Hatidamai.id Gowa Sulsel —Perhatian publik Kabupaten Gowa tertuju pada gedung DPRD setempat, Senin (11/5). Rapat Dengar Pendapat Umum (RDPU) yang digelar untuk menanggapi tiga tuntutan utama masyarakat menjadi sorotan utama, berlangsung di bawah pengawalan ketat ratusan aparat kepolisian dan Brimob, serta dipantau puluhan awak media.
Sementara Aliansi Mahasiswa menggelar aksi unjuk rasa di depan Gedung Dewan Perwakilan Rakyat Daerah (DPRD) Kabupaten Gowa pada Senin (11/5). Aksi tersebut membawa misi penolakan terhadap hasil Rapat Dengar Pendapat Umum (RDPU) yang dinilai bergulir tanpa landasan bukti otentik, sekaligus melayangkan ultimatum keras kepada pihak legislatif.
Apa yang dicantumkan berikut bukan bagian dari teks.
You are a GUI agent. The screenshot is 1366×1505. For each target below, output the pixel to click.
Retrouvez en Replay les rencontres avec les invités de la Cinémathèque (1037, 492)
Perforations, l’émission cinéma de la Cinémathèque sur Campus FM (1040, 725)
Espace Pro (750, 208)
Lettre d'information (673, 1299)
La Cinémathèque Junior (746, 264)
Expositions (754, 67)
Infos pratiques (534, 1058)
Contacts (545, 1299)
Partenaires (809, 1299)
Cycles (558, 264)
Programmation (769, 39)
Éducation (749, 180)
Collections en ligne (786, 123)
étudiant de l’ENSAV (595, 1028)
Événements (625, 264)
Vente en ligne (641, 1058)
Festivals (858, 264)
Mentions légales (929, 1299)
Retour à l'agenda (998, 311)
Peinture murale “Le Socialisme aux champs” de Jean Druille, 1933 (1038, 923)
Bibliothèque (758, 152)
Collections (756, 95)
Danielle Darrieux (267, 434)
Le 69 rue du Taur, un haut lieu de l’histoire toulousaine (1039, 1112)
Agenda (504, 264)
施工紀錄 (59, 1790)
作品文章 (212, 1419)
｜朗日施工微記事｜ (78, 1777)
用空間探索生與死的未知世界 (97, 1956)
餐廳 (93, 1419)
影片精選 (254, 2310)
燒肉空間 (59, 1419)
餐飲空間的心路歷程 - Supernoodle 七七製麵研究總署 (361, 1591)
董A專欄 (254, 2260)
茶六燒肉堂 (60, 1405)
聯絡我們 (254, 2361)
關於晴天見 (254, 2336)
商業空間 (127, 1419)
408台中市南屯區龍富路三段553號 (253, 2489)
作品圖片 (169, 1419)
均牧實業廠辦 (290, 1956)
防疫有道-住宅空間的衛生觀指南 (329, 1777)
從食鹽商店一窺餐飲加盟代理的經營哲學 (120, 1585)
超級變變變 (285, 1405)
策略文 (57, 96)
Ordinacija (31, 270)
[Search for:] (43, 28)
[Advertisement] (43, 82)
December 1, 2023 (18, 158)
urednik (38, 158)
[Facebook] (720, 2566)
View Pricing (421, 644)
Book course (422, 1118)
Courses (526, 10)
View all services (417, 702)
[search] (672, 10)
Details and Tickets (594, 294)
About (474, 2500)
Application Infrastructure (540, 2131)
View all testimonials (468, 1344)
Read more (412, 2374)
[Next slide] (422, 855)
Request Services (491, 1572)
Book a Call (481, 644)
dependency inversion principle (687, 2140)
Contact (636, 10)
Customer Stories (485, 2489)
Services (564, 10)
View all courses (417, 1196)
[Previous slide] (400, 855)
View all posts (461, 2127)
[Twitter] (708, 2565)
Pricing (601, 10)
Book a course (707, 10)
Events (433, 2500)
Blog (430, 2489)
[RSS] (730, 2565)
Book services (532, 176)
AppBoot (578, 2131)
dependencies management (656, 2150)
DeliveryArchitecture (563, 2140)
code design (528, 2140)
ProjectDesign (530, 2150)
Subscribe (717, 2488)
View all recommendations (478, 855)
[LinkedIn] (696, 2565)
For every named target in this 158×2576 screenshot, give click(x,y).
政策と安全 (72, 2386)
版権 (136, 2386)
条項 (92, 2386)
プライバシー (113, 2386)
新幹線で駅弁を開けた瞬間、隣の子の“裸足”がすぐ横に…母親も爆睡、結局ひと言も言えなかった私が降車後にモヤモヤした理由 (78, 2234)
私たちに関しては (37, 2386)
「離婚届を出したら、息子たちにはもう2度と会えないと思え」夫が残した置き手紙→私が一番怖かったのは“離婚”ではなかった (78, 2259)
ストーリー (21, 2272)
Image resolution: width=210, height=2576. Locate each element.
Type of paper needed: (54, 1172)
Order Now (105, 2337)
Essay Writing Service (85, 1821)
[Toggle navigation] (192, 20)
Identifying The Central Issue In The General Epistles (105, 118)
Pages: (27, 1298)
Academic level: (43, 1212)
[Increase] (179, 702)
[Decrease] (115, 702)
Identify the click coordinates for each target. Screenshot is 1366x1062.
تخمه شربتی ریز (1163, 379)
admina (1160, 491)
Jalannya aksi ini mendapat perhatian sekaligus dukungan dari masyarakat setempat. Salah seorang warga Gowa, berinisial AS, yang ikut menyaksikan jalannya demonstrasi menyatakan dukungannya terhadap gerakan mahasiswa demi menegakkan kebenaran.
Menurut AS, isu sensitif yang dibahas dalam RDPU DPRD Gowa tersebut terkesan dipaksakan dan menyudutkan pimpinan daerah tanpa didasari bukti-bukti yang valid.
”Kami sangat mendukung pergerakan adik-adik mahasiswa demi membela kebenaran. Ada indikasi kuat bahwa RDPU di DPRD Gowa ini hasilnya tidak memiliki bukti otentik terkait isu sensitif yang dituduhkan kepada pemimpin kita,” ujar AS saat ditemui di lokasi aksi, Senin (11/5).
AS menambahkan, tuduhan tersebut sangat tidak berdasar, terlebih saat ini sang pemimpin daerah tengah fokus merealisasikan berbagai program pro-rakyat. Salah satunya adalah program bedah rumah yang menyasar warga miskin ekstrem di Kabupaten Gowa.
Diwarnai Kericuhan dan Serangan Kelompok Lain
Aksi penyampaian aspirasi yang awalnya berjalan tertib sempat memanas. Di sela-sela berlangsungnya demonstrasi dan pelaksanaan RDPU di dalam gedung, situasi mendadak ricuh setelah massa aksi mendapat serangan tiba-tiba dari kelompok lain yang belum diketahui identitasnya.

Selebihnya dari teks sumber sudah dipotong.